CC Sabathia has been many things since signing with the Yankees two offseasons ago. An ace, a Cy Young contender, a playoff hero, and more than anything else, amazingly durable. Seriously, the guy has thrown 467.2 innings over the last two years and 961.2 innings over the last four years, and that’s just the regular season. Roy Halladay is the only other pitcher within 50 innings of that total, and Dan Haren is the third and final member of the 900+ IP club going back to 2007. It’s an exclusive club.

Joe lovingly called Sabathia a freak in his season preview, and we mean that in the nicest way possible. CC is literally the largest left-handed pitcher in baseball history, in terms of combined height (6-foot-7) and weight (295 lbs.). Randy Johnson was listed at 6-foot-10 but only 225 lbs., and Mark Hendrickson stands 6-foot-9, 240 lbs. The only other pitcher to be at least CC’s height and weigh over 270 is another guy in Yankees camp, Andy Sisco (6-foot-10 lbs., 270 lbs.). Marlins lefty Sean West is the only other guy in history to stand at least 6-foot-5 and weight at least 250 lbs. That’s it, just those three; Sabathia, Sisco, and West. One of these things is not like a way better pitcher than the other things.

The table to the right tallies up Sabathia’s starts as a Yankee, broken down by the number of innings thrown. He’s thrown at least eight full innings in exactly one-fourth (17) of his 68 starts over the last two years. That’s pretty amazing. Another 30 starts lasted at least seven full innings, so that’s no fewer than 21 outs recorded in 69.1% of his starts, essentially seven out of ten. Just think about that for a second. Seven innings in seven out of ten starts. That’s not even video game stuff; my starters have a tough time completing seven innings in The Show. Sabathia is that good.

(Just to be clear, 8+ refers to starts longer than eight innings. 7+ is starts between 7 and 7.2 innings, 6+ is starts between 6 and 6.2 IP, so on and so forth.)

In terms of pitches thrown (table to the right), only 16 times (23.6%) has CC failed to top the century mark. Furthermore, two of those 16 starts ended with his pitch count at 99. That 110-120 pitch range seems to be the comfort zone, but Sabathia has certainly proven to be capable of 120+ pitches if needed. His single game high with New York is 123 pitches, done three times.

Amazingly enough, Sabathia only has one nine-inning complete game with the Yankees. That came on May 8th of 2009, when he threw a shutout and four hit the Orioles in what was pretty much his “welcome to New York” moment. That has more to do with having the greatest reliever in the history of the universe available to close out games than it does Sabathia’s inability to get 27 outs in a start. CC has also thrown three other complete games in pinstripes, but two were eight-inning loses and the other was a six inning, rain-shortened game.

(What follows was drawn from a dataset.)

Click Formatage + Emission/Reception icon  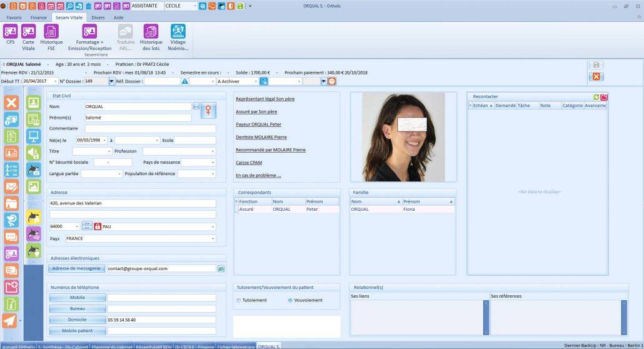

Both of the starts in which Sabathia failed to complete three innings came in 2009. The first was in late-June, when he left a start against the Marlins after recording just four outs due to stiffness in his biceps. He was back on the mound five days later, holding the Mets to one run in seven innings. The other short start was his final one of that season, when the Rays rocked him for nine runs in just 2.2 IP. Five days later, he beat the Twins in Game One of the ALDS. As for the two other starts that were less than five innings, the first came in his very first start with the Yankees, and the other was that 4.2 IP start against the Red Sox last summer that got hit with a rain delay. If it hadn’t been for Mother Nature, he surely would have completed the inning. When Joe Girardi hands the ball to Sabathia, he’s getting at least five innings out of him, more than nine times out of ten. That level of reliability is impressive and incredibly valuable.

The term “innings-eater” is usually reserved for guys like Joe Blanton and Jon Garland, and all it really means is that the pitcher is capable of sucking for six or seven innings instead of four or five. Guys like Sabathia, who combine quality pitching with bulk innings are true workhorses, and you can count the number of pitchers like that on one hand. I didn’t think it would be possible for a pitcher to exceed the expectations associated with a $161M contract, but so far Sabathia has done that for the Yankees.